The Wizards’ best player is a borderline All-star who has yet to figure things out. Their perceived second-best player* posted a league average PER last season (a career best), constantly misses games and will be paid $128 million over the next five years. For good measure, those two players don’t think very highly of each other. Beyond that, the lineup hasn’t meaningfully changed over the last two seasons.

If the Wizards are going to make any significant improvements, they’ll need Wall to make a leap, Beal to show up to the games and play a lot more efficiently, Porter to reach another level, Morris to stop being a wing-nut and the entire team to play their hearts out on the defensive end for new coach Scott Brooks. That’s asking for a lot.

The Wizards traded away their first round pick in this year’s draft to Phoenix to acquire Morris.

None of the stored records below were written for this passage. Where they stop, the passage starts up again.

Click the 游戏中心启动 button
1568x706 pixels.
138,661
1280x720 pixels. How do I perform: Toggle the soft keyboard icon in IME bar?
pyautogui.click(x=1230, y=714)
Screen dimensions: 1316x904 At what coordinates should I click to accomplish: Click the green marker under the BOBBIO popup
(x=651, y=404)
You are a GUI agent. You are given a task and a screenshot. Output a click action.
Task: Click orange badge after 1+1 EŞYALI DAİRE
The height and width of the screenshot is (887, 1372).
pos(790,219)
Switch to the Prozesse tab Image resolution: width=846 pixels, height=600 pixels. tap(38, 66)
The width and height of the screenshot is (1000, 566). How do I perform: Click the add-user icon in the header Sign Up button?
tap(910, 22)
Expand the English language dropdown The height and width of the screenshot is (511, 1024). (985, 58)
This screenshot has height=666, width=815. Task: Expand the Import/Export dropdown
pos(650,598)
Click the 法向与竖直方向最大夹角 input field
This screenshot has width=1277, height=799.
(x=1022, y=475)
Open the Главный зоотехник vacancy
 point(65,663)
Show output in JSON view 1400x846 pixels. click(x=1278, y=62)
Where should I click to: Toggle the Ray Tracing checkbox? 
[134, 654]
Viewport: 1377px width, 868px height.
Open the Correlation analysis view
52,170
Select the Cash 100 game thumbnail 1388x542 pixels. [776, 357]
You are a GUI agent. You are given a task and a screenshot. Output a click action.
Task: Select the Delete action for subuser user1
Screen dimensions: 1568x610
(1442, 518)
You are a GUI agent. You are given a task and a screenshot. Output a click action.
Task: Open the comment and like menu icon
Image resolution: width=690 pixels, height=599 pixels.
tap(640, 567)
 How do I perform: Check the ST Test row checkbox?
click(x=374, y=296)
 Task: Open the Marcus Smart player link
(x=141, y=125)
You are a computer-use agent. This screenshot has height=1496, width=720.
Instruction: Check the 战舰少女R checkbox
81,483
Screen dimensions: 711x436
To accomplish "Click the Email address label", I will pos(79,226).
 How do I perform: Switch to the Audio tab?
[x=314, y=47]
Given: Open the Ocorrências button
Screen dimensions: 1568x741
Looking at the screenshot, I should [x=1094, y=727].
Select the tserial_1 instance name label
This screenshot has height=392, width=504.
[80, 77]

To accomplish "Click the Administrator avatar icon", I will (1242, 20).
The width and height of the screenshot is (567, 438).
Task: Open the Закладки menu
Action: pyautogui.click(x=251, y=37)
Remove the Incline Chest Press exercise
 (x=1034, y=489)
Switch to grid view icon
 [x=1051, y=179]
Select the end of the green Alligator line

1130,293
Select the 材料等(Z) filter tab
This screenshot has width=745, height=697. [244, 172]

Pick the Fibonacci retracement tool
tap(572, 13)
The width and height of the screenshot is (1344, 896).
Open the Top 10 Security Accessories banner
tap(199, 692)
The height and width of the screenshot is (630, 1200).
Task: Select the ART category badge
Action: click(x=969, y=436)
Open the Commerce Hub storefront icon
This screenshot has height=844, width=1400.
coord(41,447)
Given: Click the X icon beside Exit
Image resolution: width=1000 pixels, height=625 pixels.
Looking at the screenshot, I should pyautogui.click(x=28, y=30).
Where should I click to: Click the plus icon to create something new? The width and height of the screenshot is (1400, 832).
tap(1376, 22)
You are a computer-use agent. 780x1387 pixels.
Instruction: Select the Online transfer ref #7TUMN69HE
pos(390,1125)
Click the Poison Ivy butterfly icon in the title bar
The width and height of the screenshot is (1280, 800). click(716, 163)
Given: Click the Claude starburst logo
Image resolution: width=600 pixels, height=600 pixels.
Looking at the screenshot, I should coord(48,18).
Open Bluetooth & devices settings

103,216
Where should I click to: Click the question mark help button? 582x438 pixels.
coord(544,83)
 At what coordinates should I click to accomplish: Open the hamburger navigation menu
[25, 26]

The Suns managed to turn that pick into Marquiss Chriss. This one could get ugly.

The Wizards replaced one coach with shitty highly questionable tactical ability with another in Scott Brooks. That said, to be fair to Brooks, if I coached OKC over the last few years, I’d also have told everyone to give the ball to Durant and Westbrook and get the fuck out of the way.

(*) NB: Gortat was actually the Wizards’ second best player last season.

Major Ins 

Trey Burke, Ian Mahinmi, JJ Hickson.

Major Outs

Randy Wittman, Nene, Ramon Sessions, No. 8 draft pick.

The Dunkyard’s recommended ‘death’ lineup

  • Wall
  • Beal
  • Porter
  • Morris
  • Gortat

Dave’s Lowdown

Despite Wall and Beal’s best efforts to play down any rift between the pair, it sounds a lot like that mate who says he goes to Hooters because he enjoys the food – everyone knows it’s bullshit. Just having both these guys staying healthy should go a long way towards improving the mood in and around D.C this season after the 2015-16 disappointment.

If Scott Brooks can make an impact, if the stars stay healthy, if Oubre and Porter evolve into quality players, if new signings Mahinmi and Burke contribute, if ownership switches back to the beloved ‘Bullets’ nickname, then a return to the Eastern Conference Semi-Finals wouldn’t be out of the question. Unfortunately that’s a lot of “If’s”.

Forecast record: 42-40

The Dunkyard sees more of the same for the Wizards this season. At best, they’ll scrape into a 7th or 8th seed and, at worst, have another season like the last one.

Not enough has changed and we’ll believe the Wizards are a serious team when we see it.